# Thread: lim x->0 [(e^x-1)/x]

1. ## lim x->0 [(e^x-1)/x]

Hi, I have been trying to solve this limit for past 4 hours, and I can't figure it out. Can anyone guide me ?

lim x->0 [1/x - 1/((e^x)-1)]

without L'Hosptial, without boundaries
it should be: 1/2; use lim x->0 [((e^x) -1)/x = 1]

sorry for wrong topic name, I messed it up, I'm new here.

2. Originally Posted by MarsTeam
Hi, I have been trying to solve this limit for past 4 hours, and I can't figure it out.
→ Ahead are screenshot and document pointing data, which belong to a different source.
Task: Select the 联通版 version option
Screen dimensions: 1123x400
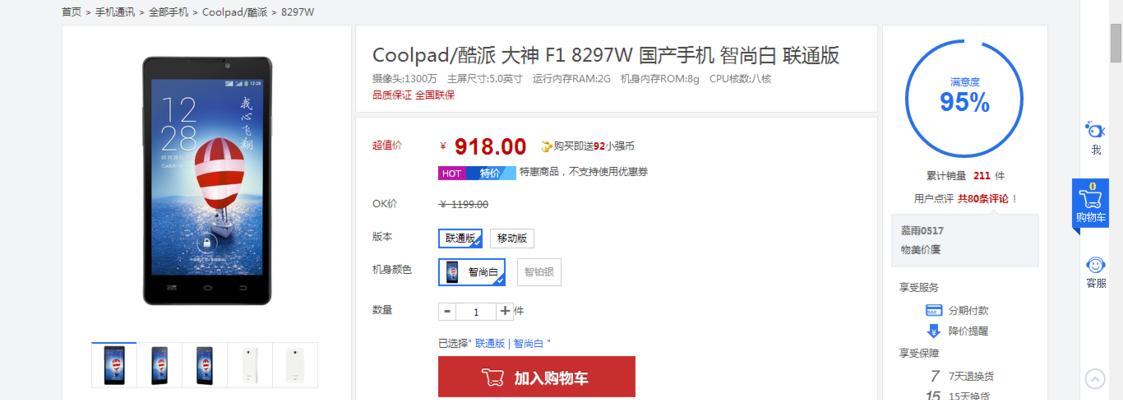Action: click(x=460, y=238)
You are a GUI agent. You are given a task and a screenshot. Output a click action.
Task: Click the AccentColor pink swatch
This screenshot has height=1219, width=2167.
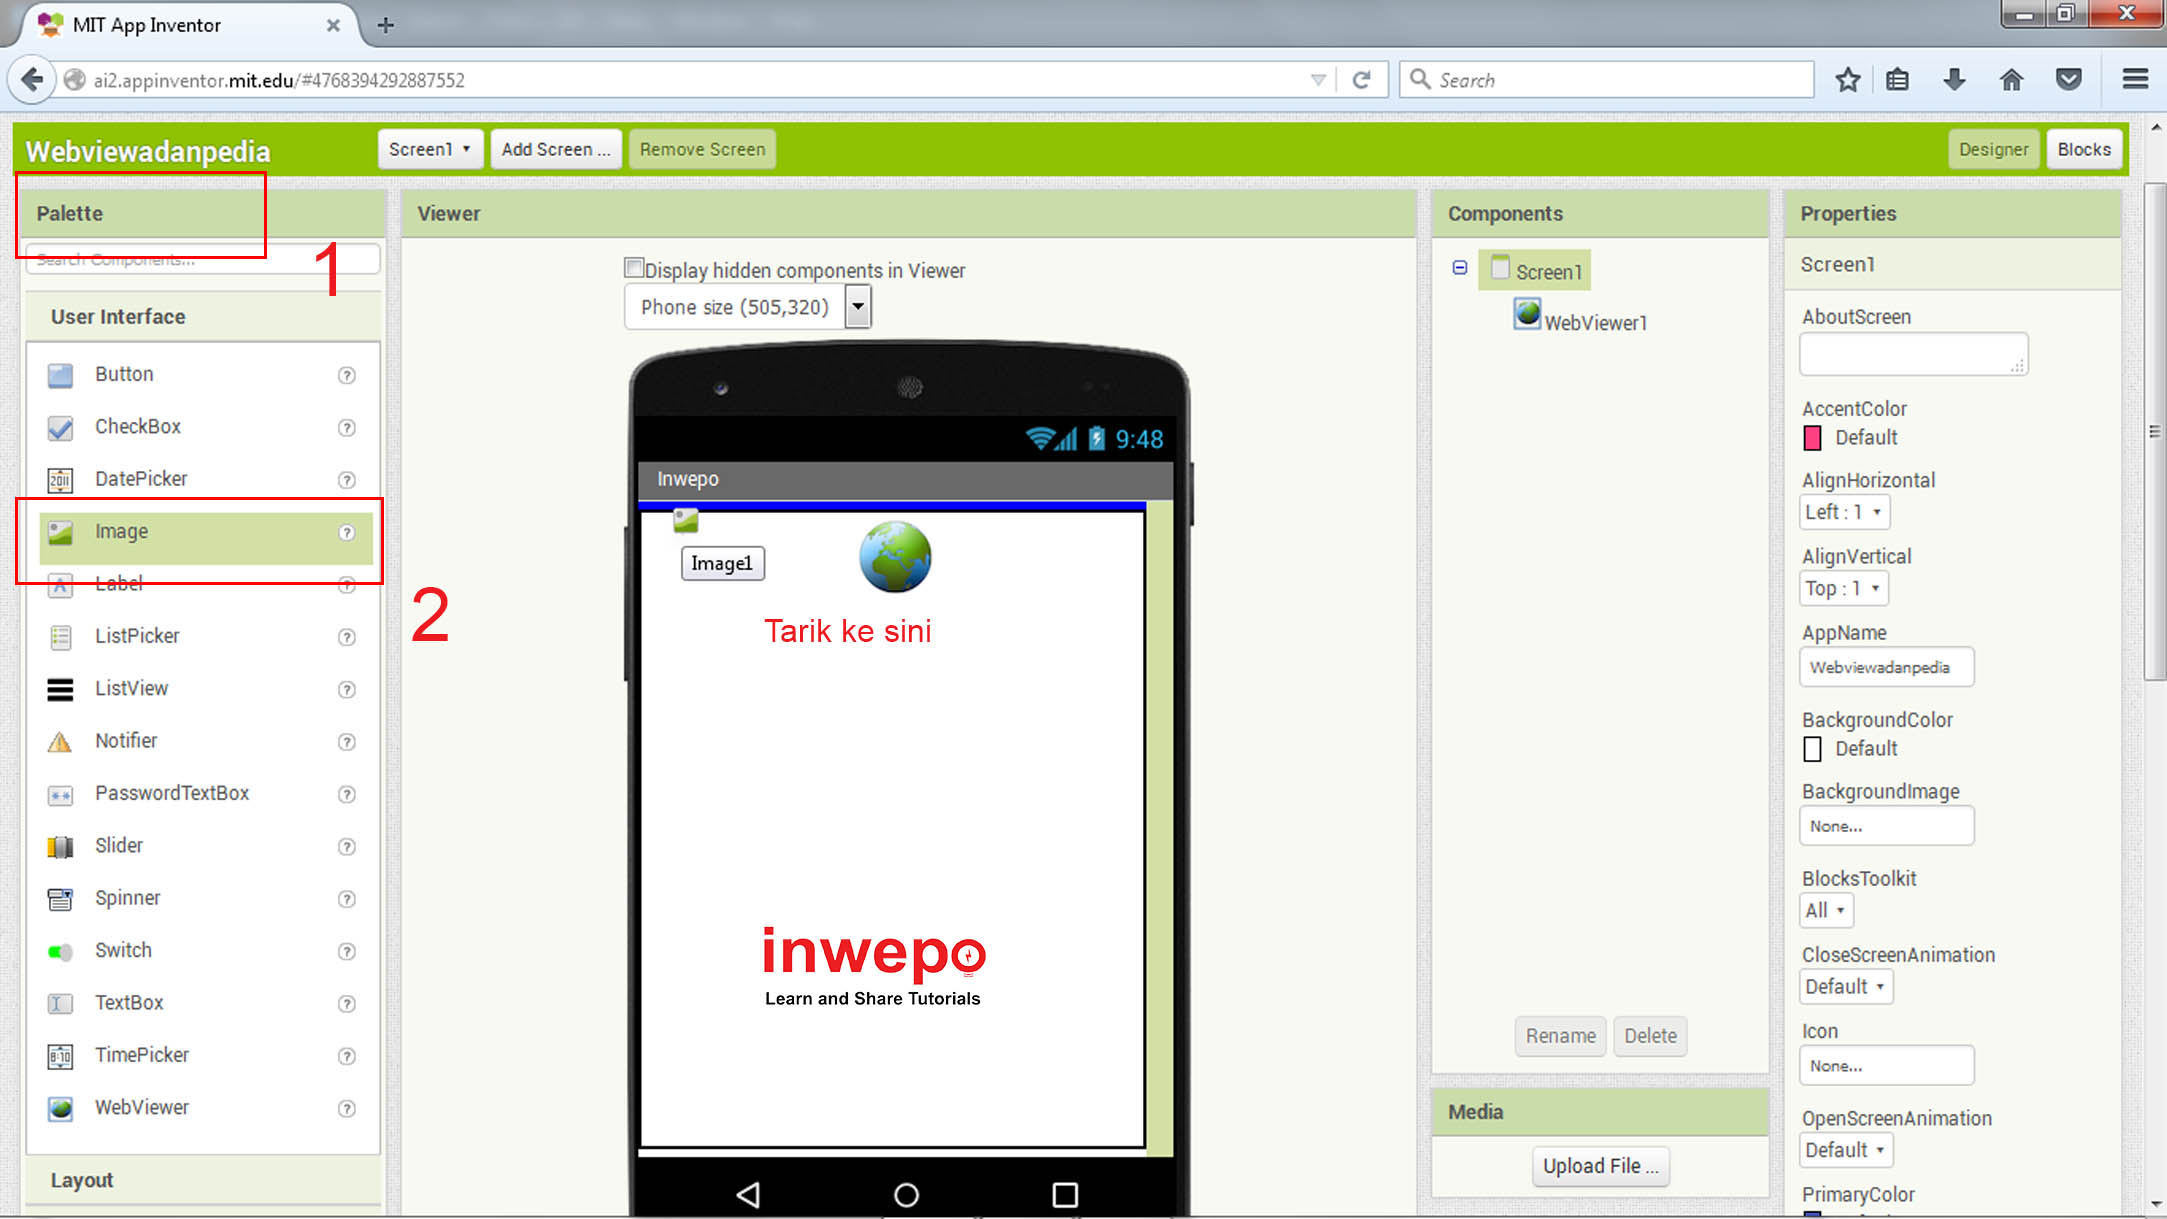pyautogui.click(x=1812, y=438)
Can anyone guide me ?

lim x->0 [1/x - 1/((e^x)-1)]

without L'Hosptial, without boundaries
it should be: 1/2; use lim x->0 [((e^x) -1)/x = 1]

sorry for wrong topic name, I messed it up, I'm new here.
Problem: Compute $\displaystyle L=\lim_{x\to0}\left\{\frac{1}{x}-\frac{1}{e^x-1}\right\}$

Solution: Note that $\displaystyle \frac{1}{x}-\frac{1}{e^x-1}=\frac{e^x-1-x}{x\left(e^x-1\right)}$. Now I am not exactly sure what boundaries are (it may be this) but $\displaystyle e^x-1\stackrel{0}{\sim}x$ and $\displaystyle e^x-x-1\stackrel{0}{\sim}1+x+\frac{x^2}{2}-1-x=\frac{x^2}{2}$ so that $\displaystyle L=\lim_{x\to0}\left\{\frac{1}{x}-\frac{1}{e^x-1}\right\}=\lim_{x\to0}\frac{e^x-x-1}{x(e^x-1)}=\lim_{x\to0}\frac{\tfrac{x^2}{2}}{x\cdot x}=\frac{1}{2}$.

Note that if you are weary about using asymptotic equivalences. Merely note that $\displaystyle e^x=\sum_{n=0}^{\infty}\frac{x^n}{n!}$. A particular implications of this is that if $\displaystyle |x|<1$ we see $\displaystyle x+\frac{x^2}\le e^x\-1\le x+\frac{x^2}{2}+\frac{2x^3}{3!}$ for sufficiently small $\displaystyle x$.